Direction 1 |
Using the text on migrating from MinIO to Garage, answer each question on its own line:
(a) What did MinIO recently remove from its OSS edition?
(b) Which tool was installed to migrate the data?
(c) Which two services were reconfigured to use alternative storage methods?
Direction 2 | In the text on migrating from MinIO to Garage, write out the stretch from "At the time, MinIO" through "look for alternatives." word for word.

Text section |
** start **

# Migrating from MinIO to garage

Table of Contents

Migrating to Garage

Background

Since a few years my GitLab instances and some other services required S3 for distributed file storage.

At the time, MinIO was the obvious choice as it had solid S3 support and a good Web UI. The data on it has now been migrated over three instances, from a docker container to bare-metal on Debian to the final destination as a NixOS services on my NAS.

However, they recently yanked the access management via the Web UI from the OSS edition and moved it to their commercial offering. This part of the WebUI was the one I used the most and at least for me was enough motivation to look for alternatives.

I do understand the motivation from their side to push people towards their enterprise offering, given how popular the free edition of MinIO has become. However, the prospect of MinIO pulling access management features in the future lower it’s long-term reliability a lot for me.

Assessment

The first step of the migration was assessing:

  1. What consumers are present?
  2. What do the consumers require?

The 1. was relatively simple thanks to existing documentation:

GitLab is relatively easy to manage as all buckets can stay private and only services need to access it. However, both outline and plane expose assets to uses, either by signed URLs or via a proxied route.

Assembley

Tooling

The minio-client, mc, was installed for data migration. For S3 API interations, specifically CORS policy migration, the awscli was installed.

If you have nix installed:

  • use nix shell nixpkgs#awscli nixpkgs#minio-client
  • or nix-shell -p awscli minio-client

Reducing scope

Both Plane and Outline were reconfigured to use alternative storage methods. This simplied all other steps as at least plane prefers bucket policies.

** end **

Recorded information |
** start **

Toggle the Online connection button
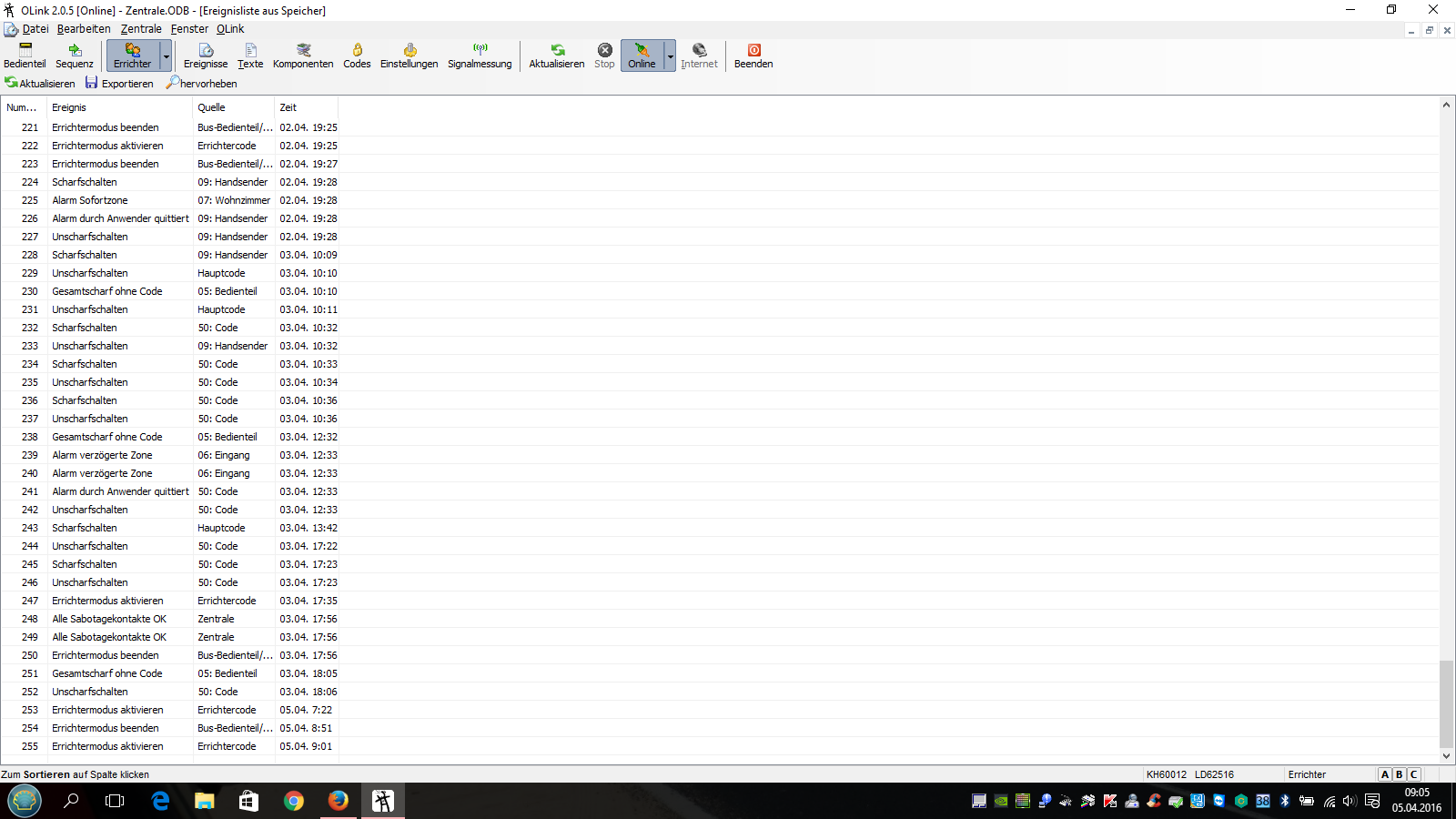tap(642, 56)
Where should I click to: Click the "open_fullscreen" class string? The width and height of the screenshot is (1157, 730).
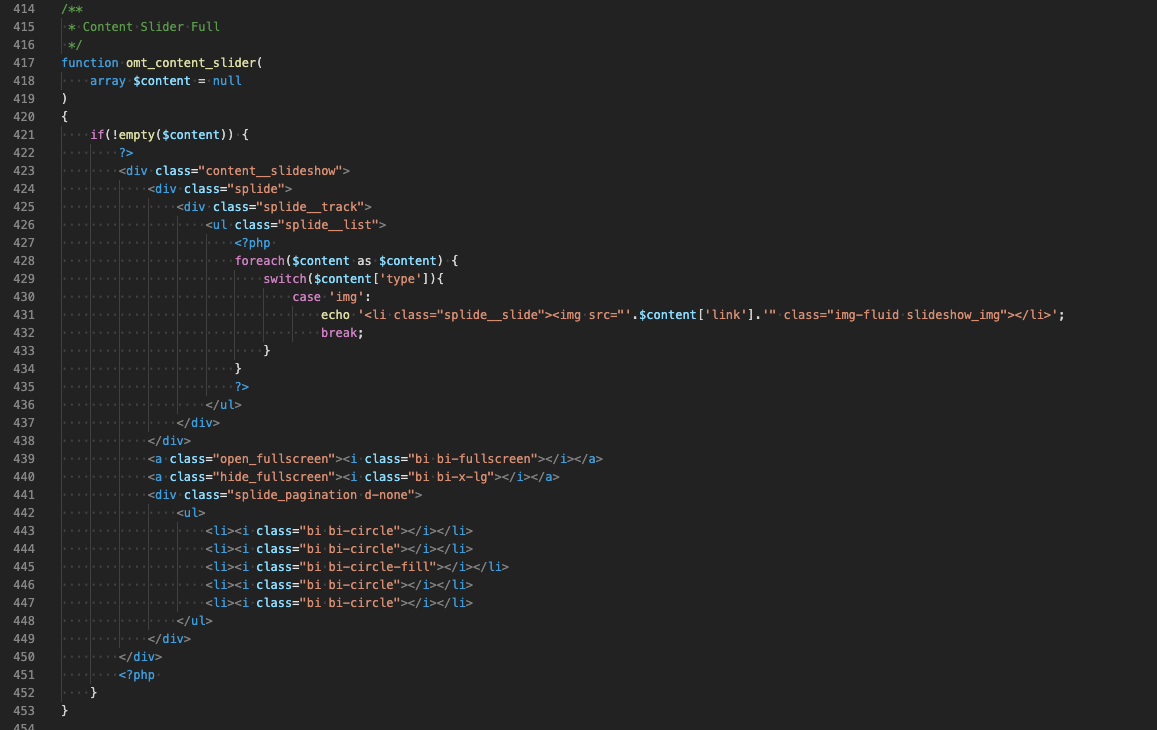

** end **

Reply 1 |
(a) Access management via the Web UI
(b) The minio-client, mc
(c) Plane and Outline

Reply 2 |
At the time, MinIO was the obvious choice as it had solid S3 support and a good Web UI. The data on it has now been migrated over three instances, from a docker container to bare-metal on Debian to the final destination as a NixOS services on my NAS.

However, they recently yanked the access management via the Web UI from the OSS edition and moved it to their commercial offering. This part of the WebUI was the one I used the most and at least for me was enough motivation to look for alternatives.